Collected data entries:

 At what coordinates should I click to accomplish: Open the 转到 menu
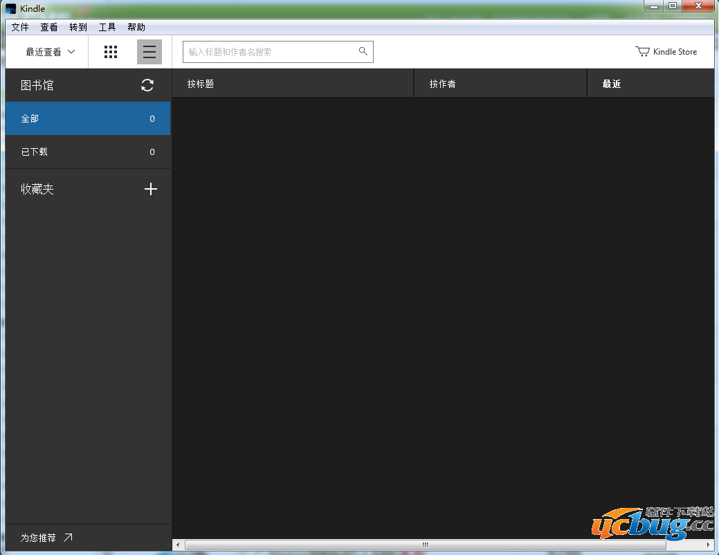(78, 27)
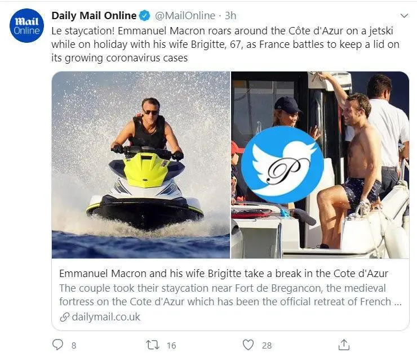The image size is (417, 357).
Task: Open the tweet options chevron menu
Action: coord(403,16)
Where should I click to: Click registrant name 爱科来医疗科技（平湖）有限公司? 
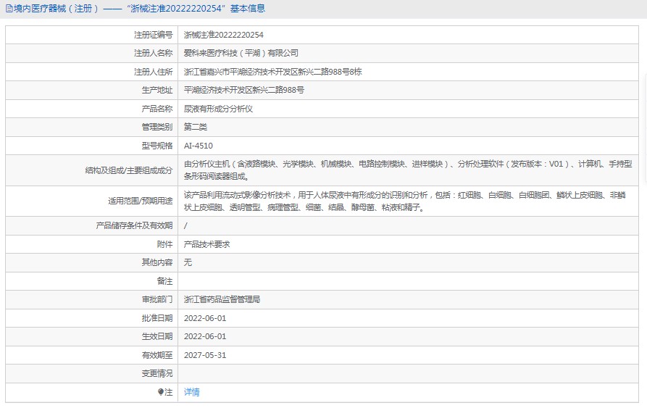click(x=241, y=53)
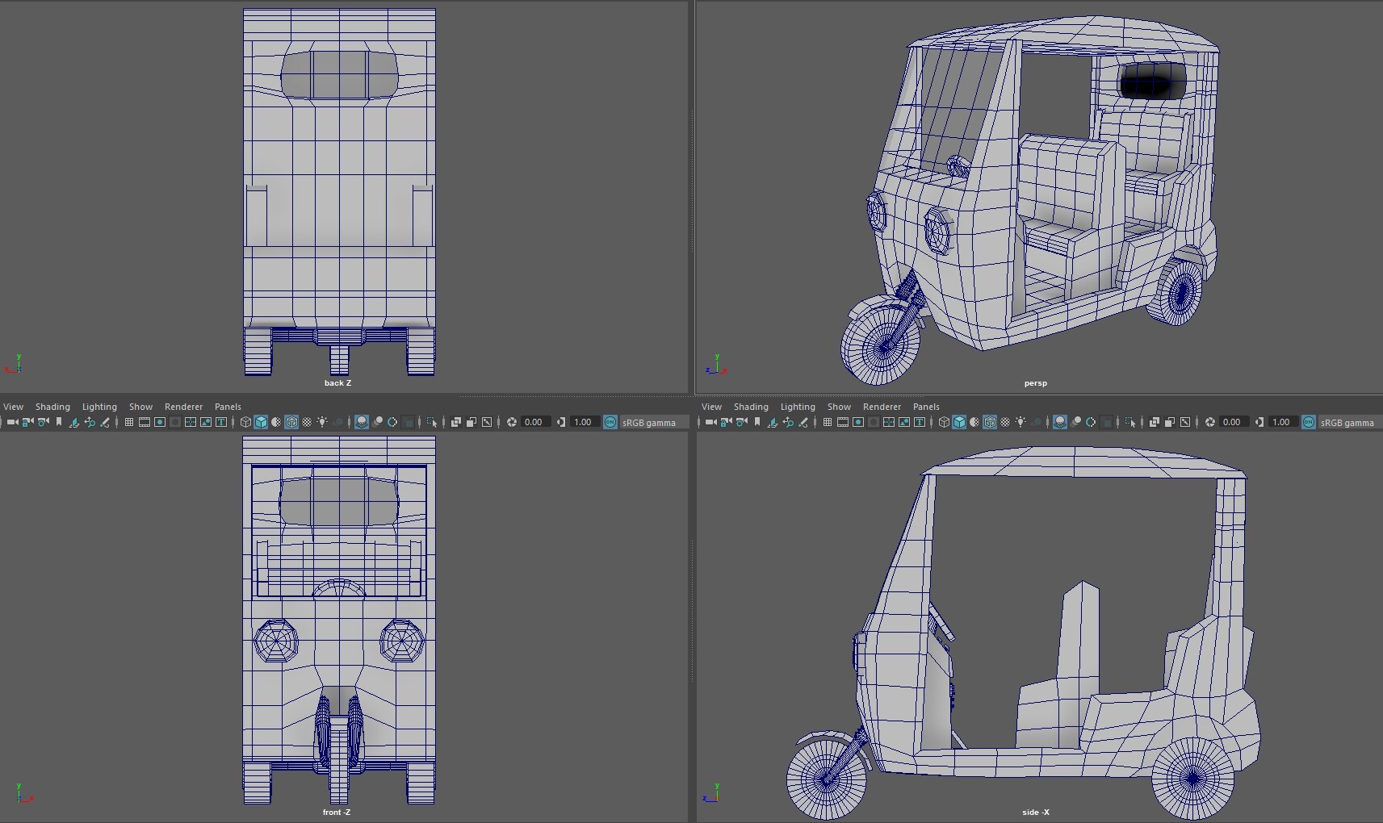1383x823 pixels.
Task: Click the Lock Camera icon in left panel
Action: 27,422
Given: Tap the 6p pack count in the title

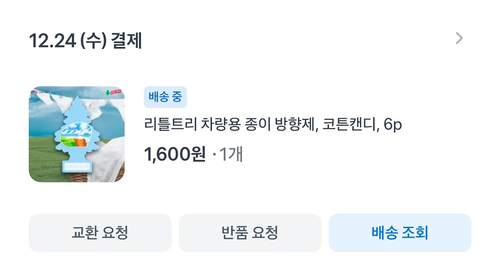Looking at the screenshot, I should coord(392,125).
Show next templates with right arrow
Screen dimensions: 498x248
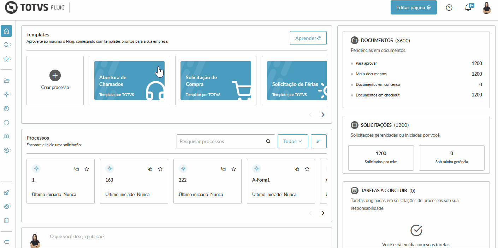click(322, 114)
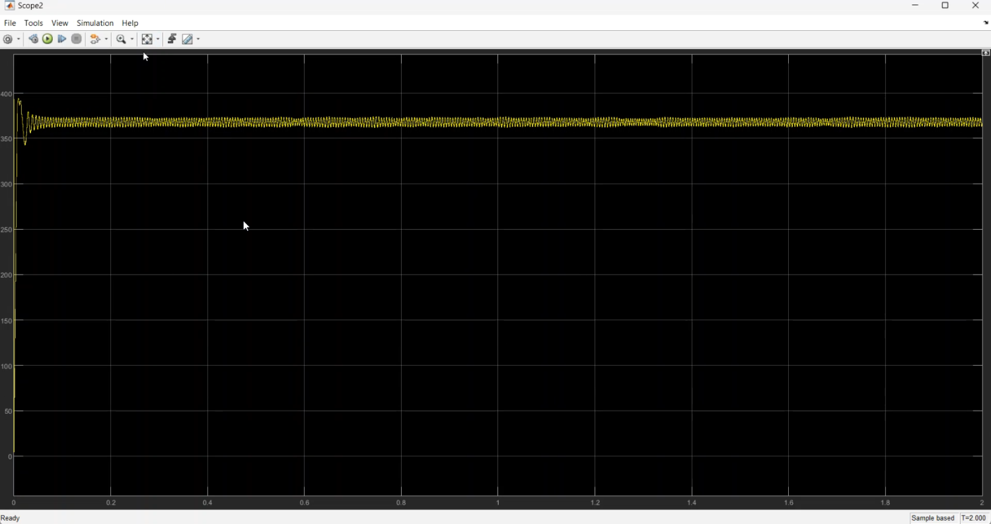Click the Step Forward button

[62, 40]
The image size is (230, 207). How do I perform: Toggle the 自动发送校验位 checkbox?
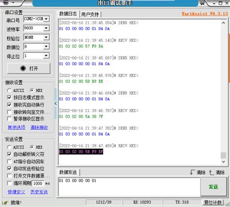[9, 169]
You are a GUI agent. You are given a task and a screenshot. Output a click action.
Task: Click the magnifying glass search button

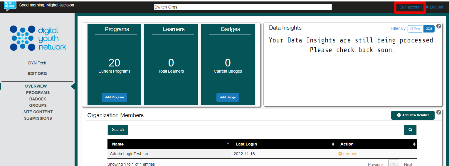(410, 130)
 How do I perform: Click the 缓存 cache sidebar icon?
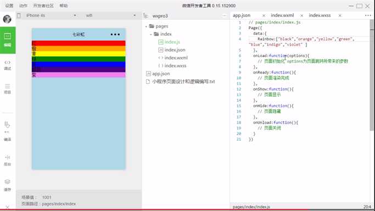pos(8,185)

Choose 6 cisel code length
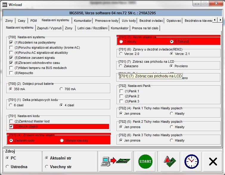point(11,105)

--

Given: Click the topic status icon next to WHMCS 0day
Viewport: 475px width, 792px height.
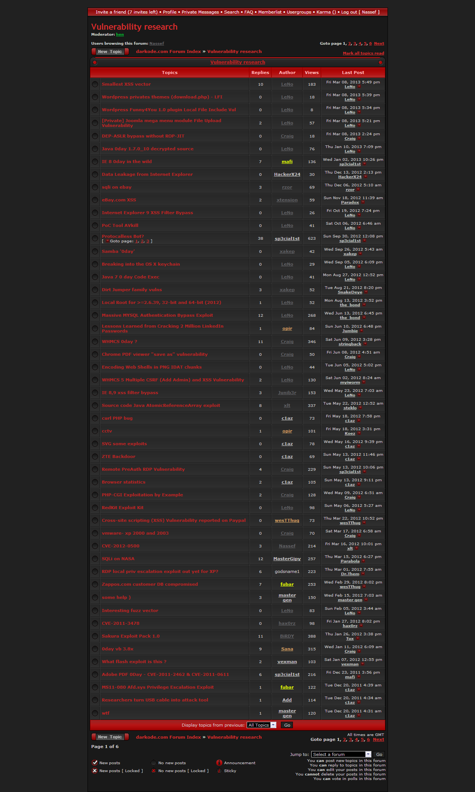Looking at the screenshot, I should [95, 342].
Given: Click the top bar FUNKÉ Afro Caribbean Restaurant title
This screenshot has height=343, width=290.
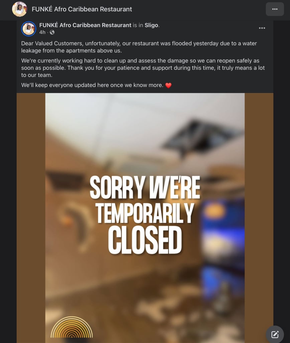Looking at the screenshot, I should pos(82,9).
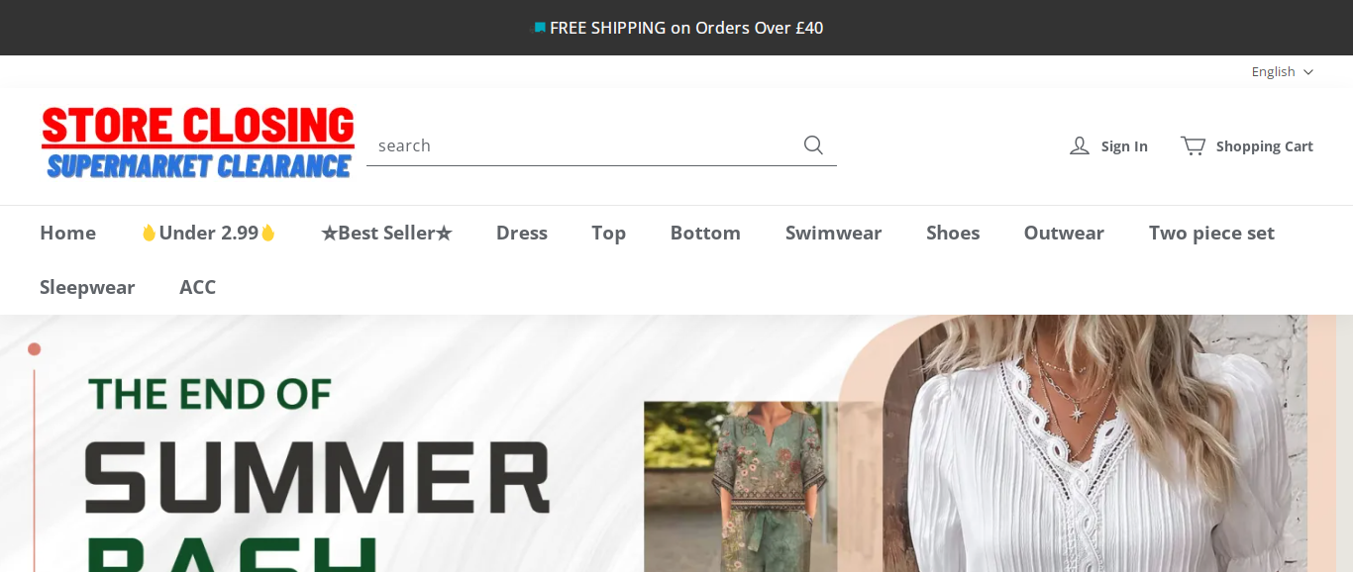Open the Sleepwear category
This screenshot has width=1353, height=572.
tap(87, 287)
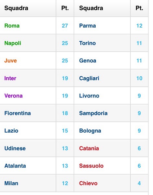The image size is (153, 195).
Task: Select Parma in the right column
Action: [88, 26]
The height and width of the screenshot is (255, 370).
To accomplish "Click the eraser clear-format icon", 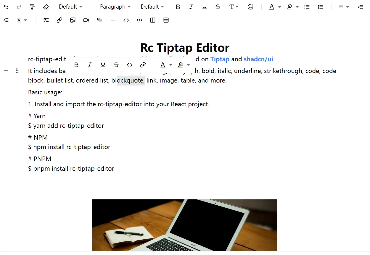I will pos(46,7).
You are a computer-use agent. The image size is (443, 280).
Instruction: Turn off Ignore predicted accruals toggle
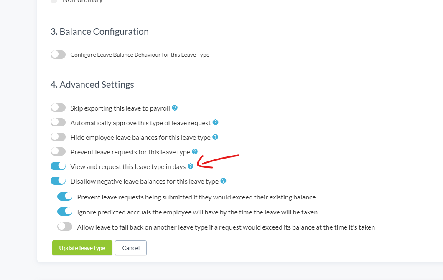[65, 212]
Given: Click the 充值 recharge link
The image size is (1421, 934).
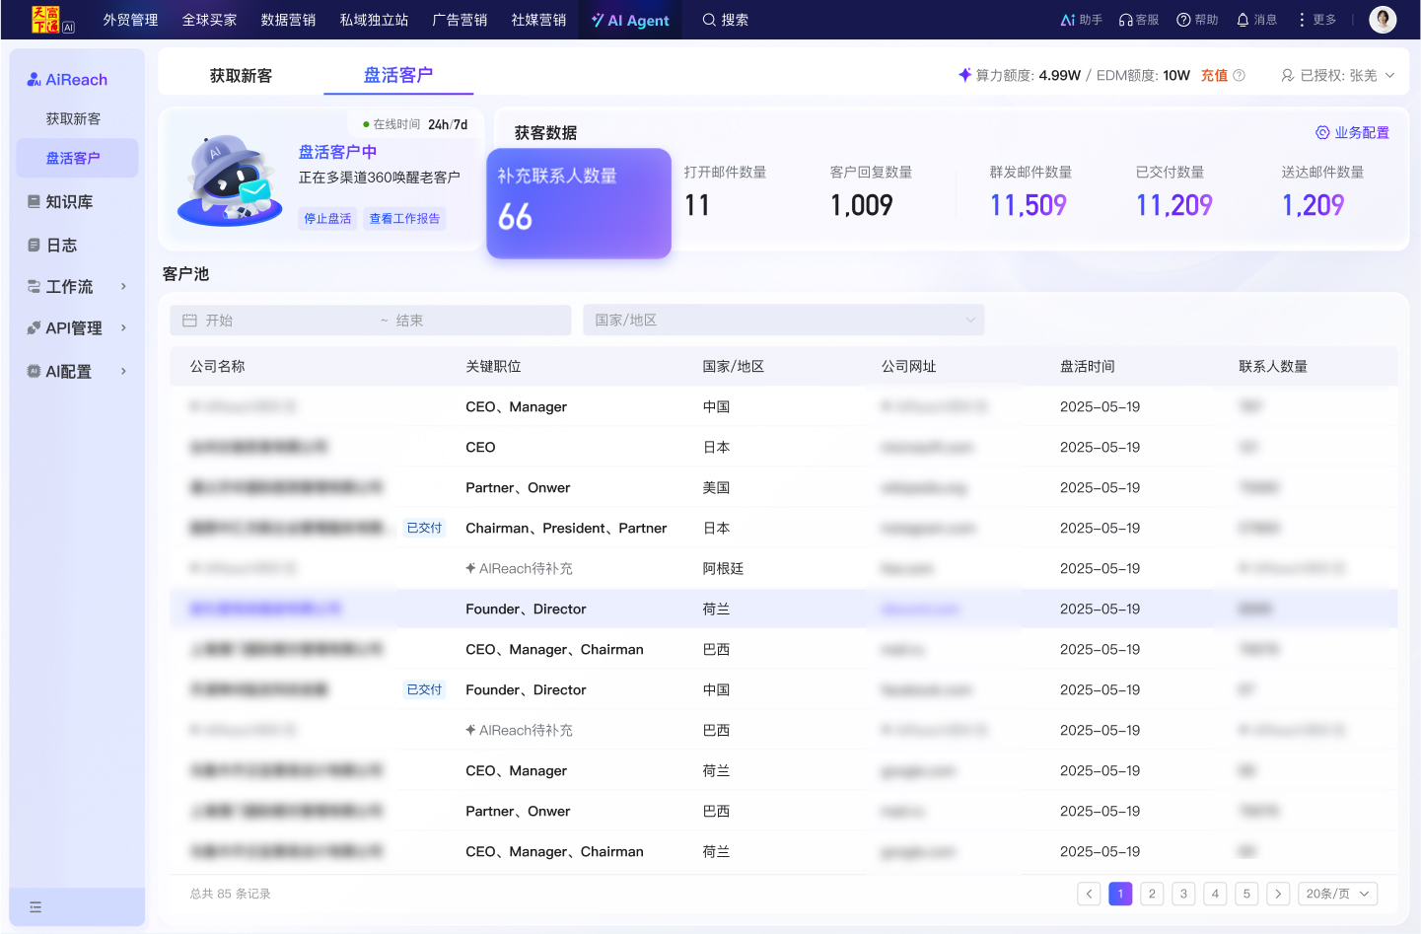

--

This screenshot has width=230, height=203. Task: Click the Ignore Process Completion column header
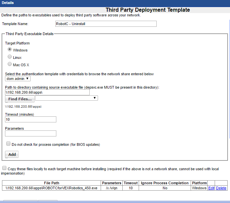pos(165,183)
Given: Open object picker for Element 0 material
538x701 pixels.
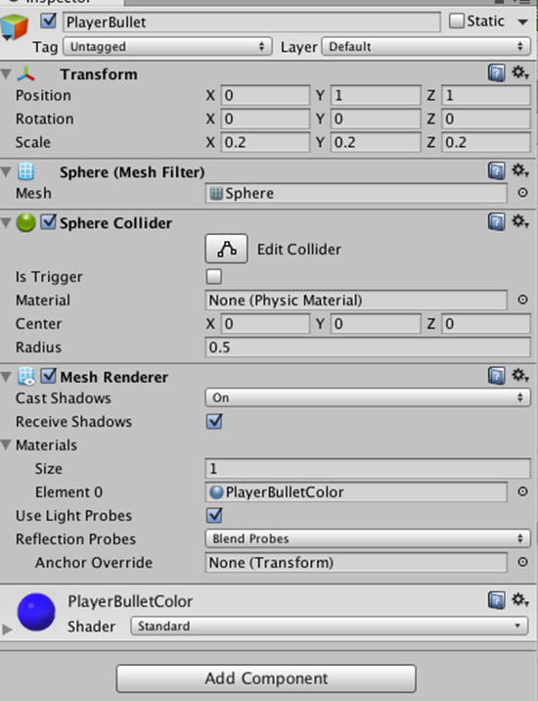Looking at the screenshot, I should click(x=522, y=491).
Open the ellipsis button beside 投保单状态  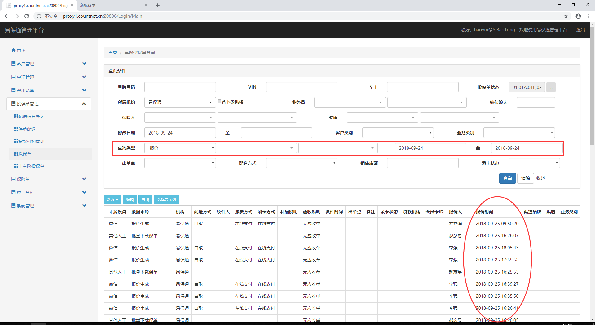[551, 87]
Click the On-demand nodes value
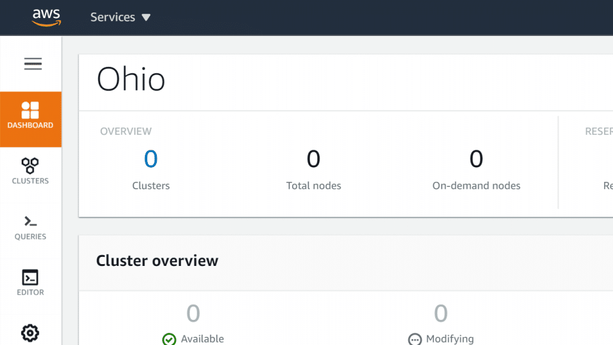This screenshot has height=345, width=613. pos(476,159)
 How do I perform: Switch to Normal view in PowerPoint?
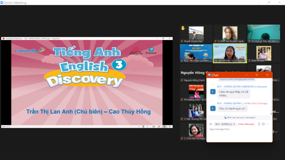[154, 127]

EXERCISE PROMPT: Above are the records. Copy only the lines from the one with "At what coordinates" through the one with "Show next templates with right arrow", exactly, with no pictures.

ANSWER BOX:
 At what coordinates should I click to accomplish: Open the 转到 menu
(78, 27)
The image size is (417, 357).
Task: Open the tweet options chevron menu
Action: coord(403,16)
Where should I click to: Click registrant name 爱科来医疗科技（平湖）有限公司? 
click(x=241, y=53)
1383x823 pixels.
Task: Click the Lock Camera icon in left panel
Action: 27,422
Given: Tap the 6p pack count in the title

Looking at the screenshot, I should coord(392,125).
Show next templates with right arrow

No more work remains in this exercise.